Merpati Airlines |
Asep tak menampik persoalan kerugian keuangan yang saat ini harus ditanggung Merpati adalah kesalahan yang menumpuk dan menahun. Persoalan insefisiensi, kualitas pesawat hingga persoalan manajemen menjadi persoalan mengakar sehingga perusahaan harus berhenti beroperasi.
"Ini culture sickness yang kami tentu belajar, dan kami tentu tidak ingin jika culture ini kembali hidup jika merpati kembali terbang," ujar Asep di Grand Melia, Minggu (11/11).
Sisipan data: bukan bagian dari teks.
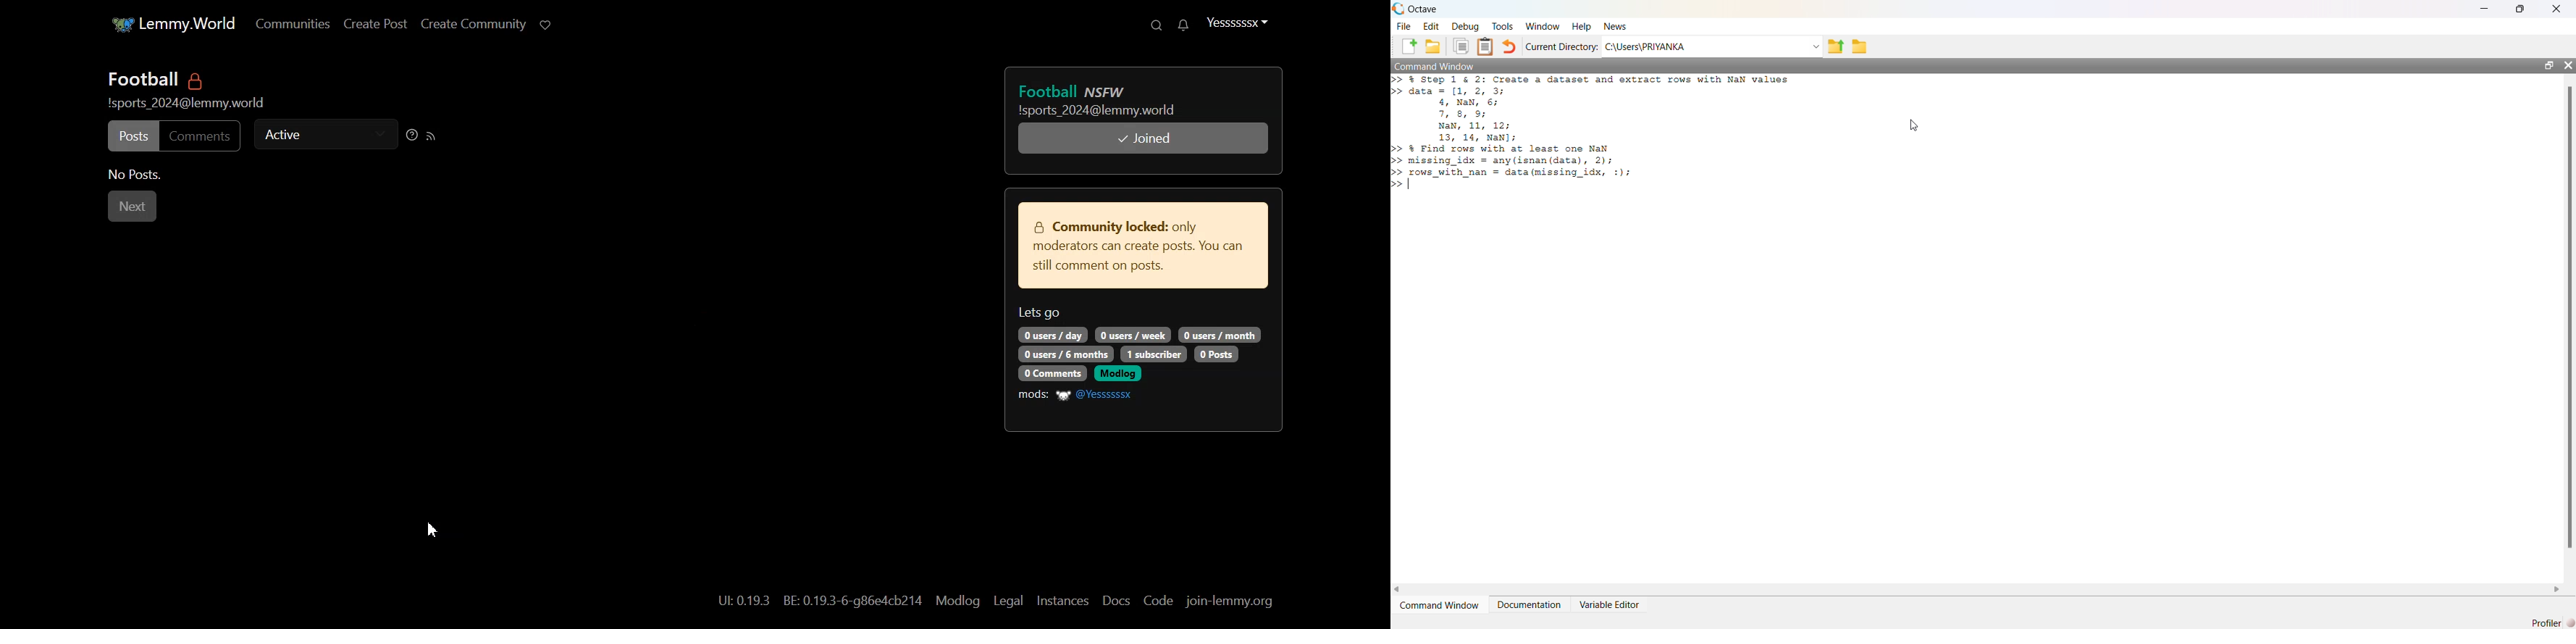 This screenshot has width=2576, height=644. What do you see at coordinates (2553, 623) in the screenshot?
I see `Profiler` at bounding box center [2553, 623].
Asep juga tak menampik persoalan rute perjalan dan persoalan inefisiensi menjadi persoalan yang kemarin memperburuk kondisi perusahaan sehingga perusahaan bahkan tidak mendapatkan pemasukan dan terus merugi. Ia mengatakan, hingga dua tahun terakhir sebelum perusahaan berhenti beroperasi bahkan perusahaan tidak bisa menggaji para pegawai.
"Hal hal ini yang kemudian membuat kami belajar agar kedepan kami tidak melakukan kesalahan yang sama," ujar Asep.
Asep mencatat, kerugian hingga utang kepada kreditur sendiri mencapai Rp 10,7 triliun. Angka yang tidak sedikit ini membuat perusahaan perlu mengambil keputusan untuk berhenti beroperasi dan melakukan restrukturisasi.
Namun, kedepan kata Asep langkah restrukturisasi yang dilakukan Merpati pertama adalah melepas dua anak usahanya yaitu Merpati Training Centre dan Merpati Maintance Service berdiri sendiri. Langkah ini kata Asep paling tidak hingga saat ini bisa menyelematkan dua anak usaha tersebut dan tetap bisa bertahan hingga saat ini.
"Kami harus melepas sekoci ini agar keduanya bisa safety. Sedangkan kami diinduk menyelesaikan persoalan persoalan tunggakan utang ini," ujar Asep.